Robert Rylee, Deep Dark River (1935)
“An unusual novel, presenting the fight for justice for a negro in Mississippi, in the hands of a woman lawyer. Mose has incurred the hatred of an overseer, and kills the man sent to kill him. Racial pressure prevents Mary Winston from having the case settled out of court, the jury is ‘fixed,’ the witness intimidated, and Mose sentenced to life imprisonment. There he finds happiness, with his patch of earth and his preaching. It is fundamentally the picture of likable, humbly intelligent Mose, never hysterical, taking the downs of fortune in his stride, slowing coming to an understanding of his part. Nothing here of the ‘quaintness’ or playfulness usually portrayed in negro stories, but rather their puzzlement, their unaffected dignity, the overtones of a decaying white race. . . . Many will like it.”
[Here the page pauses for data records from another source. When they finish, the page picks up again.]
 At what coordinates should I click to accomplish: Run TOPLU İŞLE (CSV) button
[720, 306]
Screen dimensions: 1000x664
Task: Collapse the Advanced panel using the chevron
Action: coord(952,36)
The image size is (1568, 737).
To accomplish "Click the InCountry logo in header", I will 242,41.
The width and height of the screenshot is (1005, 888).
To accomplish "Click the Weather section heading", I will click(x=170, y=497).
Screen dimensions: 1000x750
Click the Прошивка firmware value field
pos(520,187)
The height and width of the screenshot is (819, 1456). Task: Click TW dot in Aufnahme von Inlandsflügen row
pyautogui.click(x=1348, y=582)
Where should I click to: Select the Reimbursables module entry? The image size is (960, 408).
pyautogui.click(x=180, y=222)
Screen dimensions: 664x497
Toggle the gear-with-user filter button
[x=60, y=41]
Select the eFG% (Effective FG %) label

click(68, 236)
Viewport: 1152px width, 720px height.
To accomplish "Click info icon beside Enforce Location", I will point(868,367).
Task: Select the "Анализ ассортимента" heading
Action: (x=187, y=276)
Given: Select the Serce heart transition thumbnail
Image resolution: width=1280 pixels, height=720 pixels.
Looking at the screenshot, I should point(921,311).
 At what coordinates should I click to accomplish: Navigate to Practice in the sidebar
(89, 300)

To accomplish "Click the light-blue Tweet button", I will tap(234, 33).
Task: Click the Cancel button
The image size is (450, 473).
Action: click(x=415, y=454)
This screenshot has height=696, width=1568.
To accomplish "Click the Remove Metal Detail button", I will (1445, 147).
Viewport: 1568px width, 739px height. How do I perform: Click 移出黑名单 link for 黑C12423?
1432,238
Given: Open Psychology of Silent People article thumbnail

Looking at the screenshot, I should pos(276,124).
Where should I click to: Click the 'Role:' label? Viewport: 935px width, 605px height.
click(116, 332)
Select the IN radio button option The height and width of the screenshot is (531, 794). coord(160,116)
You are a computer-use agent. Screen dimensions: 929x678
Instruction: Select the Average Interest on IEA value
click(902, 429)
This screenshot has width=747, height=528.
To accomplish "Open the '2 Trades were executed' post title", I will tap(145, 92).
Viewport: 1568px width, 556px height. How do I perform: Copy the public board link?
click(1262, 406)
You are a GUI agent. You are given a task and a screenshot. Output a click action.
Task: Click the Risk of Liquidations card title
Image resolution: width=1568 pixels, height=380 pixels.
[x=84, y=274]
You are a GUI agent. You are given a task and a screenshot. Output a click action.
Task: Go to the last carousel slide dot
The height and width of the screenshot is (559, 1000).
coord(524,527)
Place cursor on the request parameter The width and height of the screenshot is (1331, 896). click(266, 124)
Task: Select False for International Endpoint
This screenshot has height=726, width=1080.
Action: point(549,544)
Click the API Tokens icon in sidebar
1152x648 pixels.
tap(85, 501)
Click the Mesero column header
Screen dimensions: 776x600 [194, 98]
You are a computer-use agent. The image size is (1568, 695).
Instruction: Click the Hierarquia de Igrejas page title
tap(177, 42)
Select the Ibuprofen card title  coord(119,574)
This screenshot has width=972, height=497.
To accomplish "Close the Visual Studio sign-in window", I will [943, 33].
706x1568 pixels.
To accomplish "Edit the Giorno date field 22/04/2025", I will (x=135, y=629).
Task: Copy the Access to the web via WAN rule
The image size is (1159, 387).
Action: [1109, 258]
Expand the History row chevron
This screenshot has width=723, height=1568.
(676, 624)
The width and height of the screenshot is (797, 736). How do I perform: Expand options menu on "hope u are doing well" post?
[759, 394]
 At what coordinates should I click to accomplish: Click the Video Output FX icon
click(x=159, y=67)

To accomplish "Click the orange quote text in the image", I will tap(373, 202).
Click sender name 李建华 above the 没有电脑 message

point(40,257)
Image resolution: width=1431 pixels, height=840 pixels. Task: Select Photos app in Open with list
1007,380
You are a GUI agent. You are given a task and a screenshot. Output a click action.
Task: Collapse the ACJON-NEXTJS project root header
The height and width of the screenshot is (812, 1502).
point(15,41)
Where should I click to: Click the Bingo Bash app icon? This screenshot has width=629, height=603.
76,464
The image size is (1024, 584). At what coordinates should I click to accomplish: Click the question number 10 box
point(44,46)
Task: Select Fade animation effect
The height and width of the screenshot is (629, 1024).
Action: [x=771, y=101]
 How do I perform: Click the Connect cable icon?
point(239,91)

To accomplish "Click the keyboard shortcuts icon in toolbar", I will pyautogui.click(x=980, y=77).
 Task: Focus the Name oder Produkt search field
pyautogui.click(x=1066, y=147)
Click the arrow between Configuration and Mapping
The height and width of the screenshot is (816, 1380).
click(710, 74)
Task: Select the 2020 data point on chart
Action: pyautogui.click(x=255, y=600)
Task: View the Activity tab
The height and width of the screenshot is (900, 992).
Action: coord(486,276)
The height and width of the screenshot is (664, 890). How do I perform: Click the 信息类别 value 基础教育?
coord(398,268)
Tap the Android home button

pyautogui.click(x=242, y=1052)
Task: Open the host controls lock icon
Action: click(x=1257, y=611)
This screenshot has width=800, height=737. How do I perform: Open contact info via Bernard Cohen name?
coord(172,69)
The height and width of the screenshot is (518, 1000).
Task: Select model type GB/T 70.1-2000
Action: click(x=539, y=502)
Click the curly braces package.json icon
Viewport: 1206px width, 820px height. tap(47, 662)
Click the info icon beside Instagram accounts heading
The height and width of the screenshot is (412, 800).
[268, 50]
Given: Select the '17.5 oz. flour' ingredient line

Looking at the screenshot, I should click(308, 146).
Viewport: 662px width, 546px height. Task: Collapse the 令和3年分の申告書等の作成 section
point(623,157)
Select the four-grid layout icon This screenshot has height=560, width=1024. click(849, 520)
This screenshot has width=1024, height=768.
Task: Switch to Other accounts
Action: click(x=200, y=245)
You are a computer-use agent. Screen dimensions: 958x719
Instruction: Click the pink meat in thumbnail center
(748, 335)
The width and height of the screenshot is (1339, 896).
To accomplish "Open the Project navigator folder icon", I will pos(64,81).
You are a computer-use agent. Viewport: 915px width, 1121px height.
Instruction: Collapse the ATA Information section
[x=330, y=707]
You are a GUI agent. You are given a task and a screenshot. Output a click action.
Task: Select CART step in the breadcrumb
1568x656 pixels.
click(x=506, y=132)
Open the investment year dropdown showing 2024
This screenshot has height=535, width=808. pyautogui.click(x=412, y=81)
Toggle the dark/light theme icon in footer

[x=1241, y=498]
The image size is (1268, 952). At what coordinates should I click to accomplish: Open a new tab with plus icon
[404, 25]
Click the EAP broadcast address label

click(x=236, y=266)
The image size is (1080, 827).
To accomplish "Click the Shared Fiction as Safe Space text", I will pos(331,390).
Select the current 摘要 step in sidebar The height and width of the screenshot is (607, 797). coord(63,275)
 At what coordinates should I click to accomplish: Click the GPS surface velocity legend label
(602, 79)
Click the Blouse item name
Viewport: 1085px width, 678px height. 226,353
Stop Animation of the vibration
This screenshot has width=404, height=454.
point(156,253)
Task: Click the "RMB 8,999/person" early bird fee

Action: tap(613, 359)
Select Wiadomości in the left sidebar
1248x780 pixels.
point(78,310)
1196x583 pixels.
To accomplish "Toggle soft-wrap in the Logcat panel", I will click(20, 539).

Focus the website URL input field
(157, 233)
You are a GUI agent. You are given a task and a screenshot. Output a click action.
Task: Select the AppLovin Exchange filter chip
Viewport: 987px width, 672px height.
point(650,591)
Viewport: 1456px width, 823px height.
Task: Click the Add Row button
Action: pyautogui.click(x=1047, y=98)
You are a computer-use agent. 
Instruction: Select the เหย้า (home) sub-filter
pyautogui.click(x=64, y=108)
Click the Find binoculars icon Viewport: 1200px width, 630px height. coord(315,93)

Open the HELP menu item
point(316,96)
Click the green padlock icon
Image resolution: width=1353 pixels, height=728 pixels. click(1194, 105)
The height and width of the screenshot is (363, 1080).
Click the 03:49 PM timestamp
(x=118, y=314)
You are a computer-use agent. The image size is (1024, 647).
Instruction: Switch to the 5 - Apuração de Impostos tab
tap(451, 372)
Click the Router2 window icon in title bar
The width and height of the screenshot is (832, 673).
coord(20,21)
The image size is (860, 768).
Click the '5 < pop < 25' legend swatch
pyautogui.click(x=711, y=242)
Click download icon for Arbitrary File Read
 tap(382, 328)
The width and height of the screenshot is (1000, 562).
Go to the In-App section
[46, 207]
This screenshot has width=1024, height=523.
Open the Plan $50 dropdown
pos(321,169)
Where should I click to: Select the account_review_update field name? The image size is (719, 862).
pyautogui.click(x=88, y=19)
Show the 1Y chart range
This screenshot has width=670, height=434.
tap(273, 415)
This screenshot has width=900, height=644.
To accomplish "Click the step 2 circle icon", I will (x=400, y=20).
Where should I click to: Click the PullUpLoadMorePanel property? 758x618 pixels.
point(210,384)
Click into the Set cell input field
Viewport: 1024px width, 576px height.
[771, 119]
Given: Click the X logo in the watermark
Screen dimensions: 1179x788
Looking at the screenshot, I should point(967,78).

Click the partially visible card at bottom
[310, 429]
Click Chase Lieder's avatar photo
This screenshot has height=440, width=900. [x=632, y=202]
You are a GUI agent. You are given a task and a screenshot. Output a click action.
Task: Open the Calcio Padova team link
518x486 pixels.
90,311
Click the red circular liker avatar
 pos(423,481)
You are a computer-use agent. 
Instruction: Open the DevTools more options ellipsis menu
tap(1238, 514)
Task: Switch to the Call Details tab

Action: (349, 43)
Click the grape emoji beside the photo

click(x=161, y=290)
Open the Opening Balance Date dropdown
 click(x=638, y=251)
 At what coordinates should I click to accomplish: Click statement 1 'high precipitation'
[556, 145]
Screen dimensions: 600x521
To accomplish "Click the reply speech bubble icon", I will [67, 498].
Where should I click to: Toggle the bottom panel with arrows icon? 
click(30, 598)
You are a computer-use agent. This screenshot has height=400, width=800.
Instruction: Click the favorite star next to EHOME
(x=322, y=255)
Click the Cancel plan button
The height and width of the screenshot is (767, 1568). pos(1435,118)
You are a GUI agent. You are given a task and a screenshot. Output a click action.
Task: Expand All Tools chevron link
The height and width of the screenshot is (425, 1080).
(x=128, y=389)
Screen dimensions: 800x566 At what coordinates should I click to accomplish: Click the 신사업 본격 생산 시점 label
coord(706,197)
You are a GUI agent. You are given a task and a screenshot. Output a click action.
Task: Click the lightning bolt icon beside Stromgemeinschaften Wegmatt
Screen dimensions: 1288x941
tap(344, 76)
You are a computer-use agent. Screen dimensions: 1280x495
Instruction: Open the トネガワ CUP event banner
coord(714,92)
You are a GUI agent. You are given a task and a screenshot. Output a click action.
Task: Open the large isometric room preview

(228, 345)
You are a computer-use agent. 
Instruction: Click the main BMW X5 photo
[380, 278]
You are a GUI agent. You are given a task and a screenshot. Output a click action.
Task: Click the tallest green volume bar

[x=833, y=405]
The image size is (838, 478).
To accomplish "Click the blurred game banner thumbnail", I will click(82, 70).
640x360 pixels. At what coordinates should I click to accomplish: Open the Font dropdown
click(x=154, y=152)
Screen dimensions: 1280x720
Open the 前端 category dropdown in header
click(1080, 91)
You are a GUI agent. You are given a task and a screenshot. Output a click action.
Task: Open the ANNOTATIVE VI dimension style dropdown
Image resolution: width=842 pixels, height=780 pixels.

http://www.kirkusreviews.com/book-reviews/robert-rylee/deep-dark-river/
Kirkus Review,August 20, 1949 — Winona Republic-Herald
Barbara Frost, The Corpse Said No ($2.50)
Marka’s secretary, Rosie Gay, has picked up some lurid ideas about crime from the movies. The way to become a successful lawyer, she figures, is to get your name in the newspapers; the way to get your name in the newspapers is to have a murder case; hence, since she is fond of her boss, this has to be, she decides, a murder case.
The police, for other reasons, think so, too. Among the possible clews are goldfish, an elastic bandage with fuzz on it, and antiques, which Mrs. Mortby had been buying at high prices from an auction house run by Connet. Among the suspects are the old woman’s brother Dustin; her two sons Montague and Alfred; Alfred’s wife Leona; the pretty granddaughter Hortense; a doctor, butler, housekeeper, auctioneer and so on. Even you the reader had better check what time you got home on such-and-such a night before the finger of suspicion is pointed at you, too.
The finger pointing is done by Detective Lieutenant MacRae, who is willing to bet it’s Hortense. But Marka, who had been saved from a fire by the young girl, would like to put her bets on some one else, anyone else. The trouble is, she feels it’s outside her line of duty to take part in the investigation; she’s no crusader, she’s a lawyer; the legal mind is not supposed to be softened by gratitude or friendship. But a couple more killings help to change her point of view, and there’s almost another one before murder is out.
The reluctant lawyer, the cocksure but open-minded detective, the tie-up with the higher things in life, like art, and corpses in closet, museum and plain ordinary bed make this a hair-raiser worthy of the author of The Unwelcome Corpse. Art auction ructions are something new in the mystery line. The shivery reader says yes.”